* WRITTEN INSTRUCTION
Rewrite the listing below with every "Where should I click to:" changed to "Where do I click to:", leaving all else untouched.

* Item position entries
=-=-=-=-=

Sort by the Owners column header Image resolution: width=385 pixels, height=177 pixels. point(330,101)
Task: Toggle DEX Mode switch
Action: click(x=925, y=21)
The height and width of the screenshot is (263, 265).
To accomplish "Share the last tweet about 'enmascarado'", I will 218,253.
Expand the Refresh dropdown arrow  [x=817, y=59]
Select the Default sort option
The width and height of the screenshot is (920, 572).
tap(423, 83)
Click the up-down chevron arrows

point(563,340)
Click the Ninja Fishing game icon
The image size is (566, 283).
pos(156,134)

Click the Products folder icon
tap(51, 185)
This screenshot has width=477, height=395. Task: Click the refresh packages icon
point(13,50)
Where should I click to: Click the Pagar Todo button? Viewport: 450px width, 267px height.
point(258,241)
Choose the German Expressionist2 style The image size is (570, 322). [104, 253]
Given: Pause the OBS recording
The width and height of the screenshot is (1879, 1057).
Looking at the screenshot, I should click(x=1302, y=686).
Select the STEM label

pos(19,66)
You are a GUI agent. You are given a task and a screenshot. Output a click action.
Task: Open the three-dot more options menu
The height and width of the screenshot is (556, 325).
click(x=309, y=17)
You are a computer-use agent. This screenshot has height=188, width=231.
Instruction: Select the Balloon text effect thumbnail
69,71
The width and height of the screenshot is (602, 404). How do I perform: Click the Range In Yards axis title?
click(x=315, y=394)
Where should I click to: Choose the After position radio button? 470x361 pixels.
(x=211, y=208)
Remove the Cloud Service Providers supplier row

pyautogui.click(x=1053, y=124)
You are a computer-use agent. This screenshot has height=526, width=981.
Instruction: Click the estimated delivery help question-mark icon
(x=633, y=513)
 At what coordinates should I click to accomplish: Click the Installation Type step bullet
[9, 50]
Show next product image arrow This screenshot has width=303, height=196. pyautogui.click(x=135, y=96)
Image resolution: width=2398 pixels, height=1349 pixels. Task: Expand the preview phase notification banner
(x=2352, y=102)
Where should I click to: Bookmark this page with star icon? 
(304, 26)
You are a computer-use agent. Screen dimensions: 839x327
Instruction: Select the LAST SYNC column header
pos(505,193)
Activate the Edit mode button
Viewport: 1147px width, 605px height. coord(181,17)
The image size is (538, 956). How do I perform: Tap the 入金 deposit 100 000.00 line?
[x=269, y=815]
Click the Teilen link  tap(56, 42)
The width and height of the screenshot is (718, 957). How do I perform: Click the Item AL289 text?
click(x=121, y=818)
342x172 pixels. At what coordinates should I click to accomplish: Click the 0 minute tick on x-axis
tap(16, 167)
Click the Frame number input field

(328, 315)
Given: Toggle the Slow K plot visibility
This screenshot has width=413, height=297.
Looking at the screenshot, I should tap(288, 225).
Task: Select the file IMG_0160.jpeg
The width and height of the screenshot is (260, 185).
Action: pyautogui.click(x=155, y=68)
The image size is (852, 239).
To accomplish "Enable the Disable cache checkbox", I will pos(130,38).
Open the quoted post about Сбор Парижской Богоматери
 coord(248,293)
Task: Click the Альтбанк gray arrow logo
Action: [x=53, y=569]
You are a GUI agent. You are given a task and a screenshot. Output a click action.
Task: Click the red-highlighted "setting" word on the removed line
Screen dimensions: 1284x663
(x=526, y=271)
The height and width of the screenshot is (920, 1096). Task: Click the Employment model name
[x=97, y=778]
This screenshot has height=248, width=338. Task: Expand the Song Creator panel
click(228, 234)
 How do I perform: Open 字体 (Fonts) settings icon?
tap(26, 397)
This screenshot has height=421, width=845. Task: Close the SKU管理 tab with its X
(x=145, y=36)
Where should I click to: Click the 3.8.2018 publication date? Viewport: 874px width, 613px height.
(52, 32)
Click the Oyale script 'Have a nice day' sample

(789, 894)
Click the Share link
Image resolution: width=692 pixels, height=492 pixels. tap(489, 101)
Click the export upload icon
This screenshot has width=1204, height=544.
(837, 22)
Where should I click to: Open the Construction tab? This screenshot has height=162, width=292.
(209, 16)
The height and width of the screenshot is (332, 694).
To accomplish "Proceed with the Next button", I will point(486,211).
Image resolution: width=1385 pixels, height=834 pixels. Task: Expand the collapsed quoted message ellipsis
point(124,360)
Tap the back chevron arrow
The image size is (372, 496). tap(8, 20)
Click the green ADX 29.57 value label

=-=-=-=-=

* REPLY TO THE EXERCISE
Sort by the Owners column header Image resolution: width=385 pixels, height=177 pixels. point(330,101)
Task: Toggle DEX Mode switch
Action: click(x=925, y=21)
The height and width of the screenshot is (263, 265).
To accomplish "Share the last tweet about 'enmascarado'", I will 218,253.
Expand the Refresh dropdown arrow  [x=817, y=59]
Select the Default sort option
The width and height of the screenshot is (920, 572).
tap(423, 83)
Click the up-down chevron arrows

point(563,340)
Click the Ninja Fishing game icon
The image size is (566, 283).
pos(156,134)

Click the Products folder icon
tap(51, 185)
This screenshot has width=477, height=395. Task: Click the refresh packages icon
point(13,50)
Where do I click to: Click the Pagar Todo button? Viewport: 450px width, 267px height.
point(258,241)
Choose the German Expressionist2 style The image size is (570, 322). [104, 253]
Given: Pause the OBS recording
The width and height of the screenshot is (1879, 1057).
Looking at the screenshot, I should click(x=1302, y=686).
Select the STEM label

pos(19,66)
You are a GUI agent. You are given a task and a screenshot. Output a click action.
Task: Open the three-dot more options menu
The height and width of the screenshot is (556, 325).
click(x=309, y=17)
You are a computer-use agent. This screenshot has height=188, width=231.
Instruction: Select the Balloon text effect thumbnail
69,71
The width and height of the screenshot is (602, 404). How do I perform: Click the Range In Yards axis title?
click(x=315, y=394)
Where do I click to: Choose the After position radio button? 470x361 pixels.
(x=211, y=208)
Remove the Cloud Service Providers supplier row

pyautogui.click(x=1053, y=124)
You are a computer-use agent. This screenshot has height=526, width=981.
Instruction: Click the estimated delivery help question-mark icon
(x=633, y=513)
 At what coordinates should I click to accomplish: Click the Installation Type step bullet
[9, 50]
Show next product image arrow This screenshot has width=303, height=196. pyautogui.click(x=135, y=96)
Image resolution: width=2398 pixels, height=1349 pixels. Task: Expand the preview phase notification banner
(x=2352, y=102)
Where do I click to: Bookmark this page with star icon? 
(304, 26)
You are a computer-use agent. Screen dimensions: 839x327
Instruction: Select the LAST SYNC column header
pos(505,193)
Activate the Edit mode button
Viewport: 1147px width, 605px height. coord(181,17)
The image size is (538, 956). How do I perform: Tap the 入金 deposit 100 000.00 line?
[x=269, y=815]
Click the Teilen link  tap(56, 42)
The width and height of the screenshot is (718, 957). How do I perform: Click the Item AL289 text?
click(x=121, y=818)
342x172 pixels. At what coordinates should I click to accomplish: Click the 0 minute tick on x-axis
tap(16, 167)
Click the Frame number input field

(328, 315)
Given: Toggle the Slow K plot visibility
This screenshot has width=413, height=297.
Looking at the screenshot, I should tap(288, 225).
Task: Select the file IMG_0160.jpeg
The width and height of the screenshot is (260, 185).
Action: pyautogui.click(x=155, y=68)
The image size is (852, 239).
To accomplish "Enable the Disable cache checkbox", I will pos(130,38).
Open the quoted post about Сбор Парижской Богоматери
 coord(248,293)
Task: Click the Альтбанк gray arrow logo
Action: [x=53, y=569]
You are a GUI agent. You are given a task and a screenshot. Output a click action.
Task: Click the red-highlighted "setting" word on the removed line
Screen dimensions: 1284x663
(x=526, y=271)
The height and width of the screenshot is (920, 1096). Task: Click the Employment model name
[x=97, y=778]
This screenshot has height=248, width=338. Task: Expand the Song Creator panel
click(228, 234)
 How do I perform: Open 字体 (Fonts) settings icon?
tap(26, 397)
This screenshot has height=421, width=845. Task: Close the SKU管理 tab with its X
(x=145, y=36)
Where do I click to: Click the 3.8.2018 publication date? Viewport: 874px width, 613px height.
(52, 32)
Click the Oyale script 'Have a nice day' sample

(789, 894)
Click the Share link
Image resolution: width=692 pixels, height=492 pixels. tap(489, 101)
Click the export upload icon
This screenshot has width=1204, height=544.
(837, 22)
Where do I click to: Open the Construction tab? This screenshot has height=162, width=292.
(209, 16)
The height and width of the screenshot is (332, 694).
To accomplish "Proceed with the Next button", I will point(486,211).
Image resolution: width=1385 pixels, height=834 pixels. Task: Expand the collapsed quoted message ellipsis
point(124,360)
Tap the back chevron arrow
The image size is (372, 496). tap(8, 20)
Click the green ADX 29.57 value label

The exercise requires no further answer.